Big Dan and the Red-headed Stranger would cast the community in their own image. Just because Dan’s a helluva lumberjack and sawmill man does not mean he knows much about history and culture. His Managers speech reflects not realities but fantasies.
Greater Taos is a funky community of “subcultures” and eccentric individuals, who live in a provocative and polycultural environment, both physical and social. Living in a “funky state” means as Ramon Hernandez used to sing, “you can be anything you want in Taaaosss, New Mexicoooo.” You can drop out on the Mesa, still become a ski bum, or take up rafting and walking the Rio Grande. Or maybe you want to make art and paint your heart out like the very visible Ed Sandoval or retire to a long held dream and show your stuff in one of the many coop galleries. The longstanding real artists seem to exist more and more in the shadows.
Still, the representatives of “primordial emergence” at Taos Pueblo who have adapted to 20th Century mores and the first Hispano immigrants maintain ancient, medieval and modern mores side by side. The Americano occupiers (eternal newcomers) arrive and stay because in Taos one can engage in “aversive thinking” and enjoy the practice of individual freedom, choose the century in which you wish to reside without the statutory duties of the dominant culture. You might live in your father’s new or traditional house at Taos Pueblo, your Tia’s adobe or your Mama’s trailer, in a gated Turley Miller or a funky fixer-upper on Montoya St.
Each morning a resident can engage in the sight of the Sacred Mountain and the sound of birds or breezes whispering in your ears, the smell of sage and the sound of trucks whistling down the highway or the beauty of Valdez as you drive up to Taos Ski Valley, or watch our funky friends migrate in from the West Mesa, or study the architectural bricolage of the Penasco Valley while driving to town from Rodarte.

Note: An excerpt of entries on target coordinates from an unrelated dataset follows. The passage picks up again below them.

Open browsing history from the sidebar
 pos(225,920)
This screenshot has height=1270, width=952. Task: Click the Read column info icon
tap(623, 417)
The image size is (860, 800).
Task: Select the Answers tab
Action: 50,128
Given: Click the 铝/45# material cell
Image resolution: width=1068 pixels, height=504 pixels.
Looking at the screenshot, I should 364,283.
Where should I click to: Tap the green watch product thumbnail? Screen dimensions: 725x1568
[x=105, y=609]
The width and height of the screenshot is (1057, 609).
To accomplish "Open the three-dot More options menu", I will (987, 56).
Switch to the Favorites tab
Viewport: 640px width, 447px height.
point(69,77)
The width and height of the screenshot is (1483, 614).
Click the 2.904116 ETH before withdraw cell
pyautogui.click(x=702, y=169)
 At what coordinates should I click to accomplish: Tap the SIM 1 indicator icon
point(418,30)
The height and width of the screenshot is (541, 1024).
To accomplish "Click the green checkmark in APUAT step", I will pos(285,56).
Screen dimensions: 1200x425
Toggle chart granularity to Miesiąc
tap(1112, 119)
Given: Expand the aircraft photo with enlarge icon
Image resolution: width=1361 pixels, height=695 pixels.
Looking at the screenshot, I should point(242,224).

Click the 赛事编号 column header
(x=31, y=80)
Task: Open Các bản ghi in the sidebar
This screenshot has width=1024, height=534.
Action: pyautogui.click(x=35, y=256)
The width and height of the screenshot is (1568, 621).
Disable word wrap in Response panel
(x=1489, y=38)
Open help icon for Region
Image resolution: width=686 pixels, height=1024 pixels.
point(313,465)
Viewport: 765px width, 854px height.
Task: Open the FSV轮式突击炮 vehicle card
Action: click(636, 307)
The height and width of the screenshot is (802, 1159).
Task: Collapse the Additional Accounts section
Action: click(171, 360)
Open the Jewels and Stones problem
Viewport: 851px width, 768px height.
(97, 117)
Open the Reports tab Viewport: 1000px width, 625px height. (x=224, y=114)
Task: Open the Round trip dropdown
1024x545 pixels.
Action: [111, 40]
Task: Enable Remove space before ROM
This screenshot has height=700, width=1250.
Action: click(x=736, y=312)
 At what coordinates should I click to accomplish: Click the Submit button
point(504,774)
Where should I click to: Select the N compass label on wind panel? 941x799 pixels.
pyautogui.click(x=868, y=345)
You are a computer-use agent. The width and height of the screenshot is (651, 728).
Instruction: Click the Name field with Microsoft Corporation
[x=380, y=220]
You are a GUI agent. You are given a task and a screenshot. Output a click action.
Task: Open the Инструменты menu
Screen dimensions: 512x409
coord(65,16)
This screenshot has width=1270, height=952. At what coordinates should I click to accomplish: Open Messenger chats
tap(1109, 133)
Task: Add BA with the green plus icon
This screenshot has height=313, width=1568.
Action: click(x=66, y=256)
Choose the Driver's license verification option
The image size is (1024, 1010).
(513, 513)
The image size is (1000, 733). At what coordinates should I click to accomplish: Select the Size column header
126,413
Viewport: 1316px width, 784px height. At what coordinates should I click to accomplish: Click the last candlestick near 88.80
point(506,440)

Everyone wants to enjoy that unity of feeling that sings joyously of home, family, beauty, death, ancestors and friends. Many revel in the feeling of authentic grit and funk that keeps the Natives here and tempts visitors to dive into the trap of enchantment.
But there’s another spirit or being somewhere, which gives voice to “boosterism” and clones mayors and managers, developers and do-gooders, folks like Fast Fred, Slick Gus, Mayor Dan, Manager Rick, KCEC Luis Reyes, Casino promoter Tom Teagarden et al who would tame the mystery and “corporatize” the culture of funk. In order to save the Town, they would destroy the attractions of the village and rural environs and turn place and people into objects of exploitation.
We can all appreciate modest improvements in a well-designed Smith’s to accommodate growth and profit, not to mention filling a few more potholes in Town. But, despite the manager’s crackpot claim, we cannot imagine ourselves as a “destination target” for “grocery store tourism.” Oh, sure, the Mayor and Manager have their sub-culture of supporters. But few natives or newcomers want the social restrictions that herald a corporate culture that would further reduce our funky freedom. We are not what we buy but what we dream, while we experience the creative enjoyment of life aqui en Taos.